Rapat Koordinasi Nasional (Rakornas) 2026 di Sentul International Convention Center (SICC), Kabupaten Bogor, Jawa Barat, Senin (2/2/2026), menjadi momentum penguatan sinergi pemerintah pusat dan daerah dalam menyukseskan program prioritas nasional. Rakornas ini dihadiri ribuan kepala daerah dan pimpinan lembaga.
Presiden Republik Indonesia Prabowo Subianto menegaskan persoalan sampah sebagai isu krusial yang mengancam keberlanjutan lingkungan dan pembangunan nasional. Ia mengungkapkan, sebagian besar tempat pembuangan akhir (TPA) di berbagai daerah diperkirakan kelebihan kapasitas pada 2028, bahkan berpotensi terjadi lebih cepat.
Untuk mengatasi masalah tersebut, pemerintah pusat akan membangun 34 proyek pengolahan sampah menjadi energi (waste to energy) di 34 wilayah. Pemerintah menargetkan proyek ini segera dimulai melalui peletakan batu pertama dan mulai beroperasi dalam dua tahun ke depan.

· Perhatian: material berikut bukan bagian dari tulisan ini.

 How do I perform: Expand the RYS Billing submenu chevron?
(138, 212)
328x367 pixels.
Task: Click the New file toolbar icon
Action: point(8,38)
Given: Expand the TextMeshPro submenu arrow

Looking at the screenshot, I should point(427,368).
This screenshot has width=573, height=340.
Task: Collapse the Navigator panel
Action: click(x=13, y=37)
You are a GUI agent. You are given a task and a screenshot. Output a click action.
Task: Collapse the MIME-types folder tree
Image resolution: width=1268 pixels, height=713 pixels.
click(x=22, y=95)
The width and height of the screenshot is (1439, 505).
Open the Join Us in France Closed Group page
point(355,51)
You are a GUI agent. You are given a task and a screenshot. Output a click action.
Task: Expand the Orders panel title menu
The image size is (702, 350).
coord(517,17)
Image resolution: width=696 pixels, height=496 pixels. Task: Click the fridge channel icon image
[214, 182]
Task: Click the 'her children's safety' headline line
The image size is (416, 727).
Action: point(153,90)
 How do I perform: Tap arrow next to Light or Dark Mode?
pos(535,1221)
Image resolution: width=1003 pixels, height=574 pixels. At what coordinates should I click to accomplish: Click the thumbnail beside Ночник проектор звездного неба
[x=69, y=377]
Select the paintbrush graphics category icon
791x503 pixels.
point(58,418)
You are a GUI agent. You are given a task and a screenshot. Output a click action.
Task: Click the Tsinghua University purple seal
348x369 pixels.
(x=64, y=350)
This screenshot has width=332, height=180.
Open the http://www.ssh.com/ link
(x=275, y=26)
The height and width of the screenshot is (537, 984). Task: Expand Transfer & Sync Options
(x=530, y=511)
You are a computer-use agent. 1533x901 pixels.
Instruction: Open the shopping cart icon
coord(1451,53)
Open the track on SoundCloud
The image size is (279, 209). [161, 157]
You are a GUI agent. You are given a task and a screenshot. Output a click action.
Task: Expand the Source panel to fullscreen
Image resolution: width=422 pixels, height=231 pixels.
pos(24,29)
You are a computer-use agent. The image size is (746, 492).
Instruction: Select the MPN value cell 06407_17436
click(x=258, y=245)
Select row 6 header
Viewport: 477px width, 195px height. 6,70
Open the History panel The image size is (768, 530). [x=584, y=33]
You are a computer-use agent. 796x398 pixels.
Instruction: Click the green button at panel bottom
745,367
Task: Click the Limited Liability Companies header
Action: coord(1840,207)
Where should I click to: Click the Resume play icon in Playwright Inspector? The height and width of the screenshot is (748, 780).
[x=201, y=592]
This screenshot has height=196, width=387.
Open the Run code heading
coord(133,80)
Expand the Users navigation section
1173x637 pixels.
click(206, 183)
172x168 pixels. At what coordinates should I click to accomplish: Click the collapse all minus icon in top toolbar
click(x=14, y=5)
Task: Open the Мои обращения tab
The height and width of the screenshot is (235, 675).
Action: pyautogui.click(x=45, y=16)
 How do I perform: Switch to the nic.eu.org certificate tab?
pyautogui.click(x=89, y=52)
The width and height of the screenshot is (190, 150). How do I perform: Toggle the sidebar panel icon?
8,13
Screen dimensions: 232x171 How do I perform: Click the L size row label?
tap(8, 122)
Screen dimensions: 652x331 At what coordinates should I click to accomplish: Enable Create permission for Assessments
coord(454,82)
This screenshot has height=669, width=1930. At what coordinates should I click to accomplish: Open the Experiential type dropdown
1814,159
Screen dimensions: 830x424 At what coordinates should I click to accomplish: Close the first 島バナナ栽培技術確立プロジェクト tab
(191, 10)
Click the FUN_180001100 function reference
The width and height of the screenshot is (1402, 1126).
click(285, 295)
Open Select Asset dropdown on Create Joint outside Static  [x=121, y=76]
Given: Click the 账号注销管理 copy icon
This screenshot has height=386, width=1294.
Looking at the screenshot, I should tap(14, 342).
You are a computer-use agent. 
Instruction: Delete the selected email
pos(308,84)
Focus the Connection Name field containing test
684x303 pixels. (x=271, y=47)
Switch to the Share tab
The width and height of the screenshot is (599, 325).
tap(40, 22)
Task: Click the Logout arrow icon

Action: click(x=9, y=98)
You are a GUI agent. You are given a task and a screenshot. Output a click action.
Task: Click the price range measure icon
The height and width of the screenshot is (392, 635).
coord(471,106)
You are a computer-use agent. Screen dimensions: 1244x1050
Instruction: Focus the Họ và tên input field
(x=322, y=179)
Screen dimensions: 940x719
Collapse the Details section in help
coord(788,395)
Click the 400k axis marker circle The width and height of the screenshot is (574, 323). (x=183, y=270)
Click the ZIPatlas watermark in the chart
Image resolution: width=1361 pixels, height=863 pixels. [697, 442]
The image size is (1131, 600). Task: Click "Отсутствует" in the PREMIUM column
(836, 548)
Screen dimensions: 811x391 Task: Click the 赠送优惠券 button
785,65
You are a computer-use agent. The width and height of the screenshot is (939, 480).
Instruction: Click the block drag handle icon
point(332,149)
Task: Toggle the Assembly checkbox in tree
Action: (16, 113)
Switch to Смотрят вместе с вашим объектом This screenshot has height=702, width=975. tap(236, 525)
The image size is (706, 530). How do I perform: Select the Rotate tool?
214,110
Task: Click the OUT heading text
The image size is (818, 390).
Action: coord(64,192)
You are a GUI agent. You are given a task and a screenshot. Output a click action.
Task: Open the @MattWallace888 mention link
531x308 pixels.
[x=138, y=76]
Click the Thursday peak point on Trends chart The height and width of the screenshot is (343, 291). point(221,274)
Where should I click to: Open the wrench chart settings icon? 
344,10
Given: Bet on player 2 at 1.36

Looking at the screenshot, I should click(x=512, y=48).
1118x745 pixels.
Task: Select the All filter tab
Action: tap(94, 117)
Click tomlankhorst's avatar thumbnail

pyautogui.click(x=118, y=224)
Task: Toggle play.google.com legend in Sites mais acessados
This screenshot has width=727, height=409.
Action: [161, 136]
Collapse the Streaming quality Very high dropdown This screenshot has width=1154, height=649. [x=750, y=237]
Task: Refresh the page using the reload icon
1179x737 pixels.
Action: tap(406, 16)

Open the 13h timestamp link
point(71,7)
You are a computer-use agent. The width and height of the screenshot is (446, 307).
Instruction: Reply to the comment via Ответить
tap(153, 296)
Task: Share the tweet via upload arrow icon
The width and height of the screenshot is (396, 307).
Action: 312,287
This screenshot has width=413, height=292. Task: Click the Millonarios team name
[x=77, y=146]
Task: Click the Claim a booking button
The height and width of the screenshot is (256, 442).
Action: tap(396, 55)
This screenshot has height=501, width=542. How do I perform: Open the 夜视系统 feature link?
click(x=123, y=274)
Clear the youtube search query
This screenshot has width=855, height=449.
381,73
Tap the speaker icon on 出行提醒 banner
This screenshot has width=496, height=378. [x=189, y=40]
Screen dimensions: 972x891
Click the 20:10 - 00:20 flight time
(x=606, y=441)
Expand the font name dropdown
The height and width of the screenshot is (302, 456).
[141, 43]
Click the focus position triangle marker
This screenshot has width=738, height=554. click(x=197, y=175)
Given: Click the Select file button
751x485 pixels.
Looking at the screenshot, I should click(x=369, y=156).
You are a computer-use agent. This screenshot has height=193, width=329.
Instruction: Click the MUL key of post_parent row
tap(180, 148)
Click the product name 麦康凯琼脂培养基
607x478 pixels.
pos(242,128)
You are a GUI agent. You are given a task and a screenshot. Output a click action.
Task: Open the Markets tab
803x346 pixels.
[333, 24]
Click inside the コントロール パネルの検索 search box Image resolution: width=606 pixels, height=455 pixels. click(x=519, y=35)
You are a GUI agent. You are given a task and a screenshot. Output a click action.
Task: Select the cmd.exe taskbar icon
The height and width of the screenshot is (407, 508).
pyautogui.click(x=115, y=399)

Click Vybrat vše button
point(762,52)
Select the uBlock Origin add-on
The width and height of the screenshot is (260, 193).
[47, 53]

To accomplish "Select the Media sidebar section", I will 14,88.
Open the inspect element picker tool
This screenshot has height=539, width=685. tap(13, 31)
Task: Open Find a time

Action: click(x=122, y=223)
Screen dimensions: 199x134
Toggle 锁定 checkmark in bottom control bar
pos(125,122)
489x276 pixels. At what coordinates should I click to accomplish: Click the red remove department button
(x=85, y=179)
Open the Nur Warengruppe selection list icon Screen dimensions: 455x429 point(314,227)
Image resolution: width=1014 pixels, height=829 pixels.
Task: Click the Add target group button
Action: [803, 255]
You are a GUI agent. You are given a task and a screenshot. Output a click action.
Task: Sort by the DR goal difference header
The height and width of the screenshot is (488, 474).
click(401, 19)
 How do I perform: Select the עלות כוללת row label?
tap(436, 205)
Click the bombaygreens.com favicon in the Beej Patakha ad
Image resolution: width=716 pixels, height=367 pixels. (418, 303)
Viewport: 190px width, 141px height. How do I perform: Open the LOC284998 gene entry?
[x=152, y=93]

“Ini investasi besar, totalnya hampir USD3,5 miliar untuk 34 titik. Ini harus segera berjalan,” tegas Prabowo.
Presiden menekankan penanganan sampah membutuhkan kolaborasi kuat dan tidak bisa dilakukan secara parsial. Ia meminta seluruh instansi pemerintah, BUMN, TNI, Polri, hingga aparatur sipil negara terlibat aktif dalam gerakan kebersihan lingkungan.
Prabowo juga menyoroti dampak langsung persoalan sampah terhadap sektor pariwisata sebagai penggerak utama perekonomian nasional. Menurutnya, lingkungan yang bersih menjadi syarat utama pertumbuhan pariwisata.
“Pariwisata menyerap lapangan kerja paling cepat dan paling banyak. Tapi wisata tidak akan berkembang jika lingkungannya kotor dan jorok,” ujarnya.
Dalam Rakornas tersebut, Presiden mengumumkan rencana peluncuran Gerakan Indonesia ASRI (Aman, Sehat, Resik, dan Indah). Gerakan ini bertujuan membangun budaya bersih dan peduli lingkungan secara masif, mulai dari kantor pemerintahan, sekolah, hingga permukiman masyarakat.
Selain itu, Prabowo turut menyoroti persoalan estetika kota, termasuk maraknya spanduk dan baliho yang dinilai merusak keindahan tata ruang perkotaan.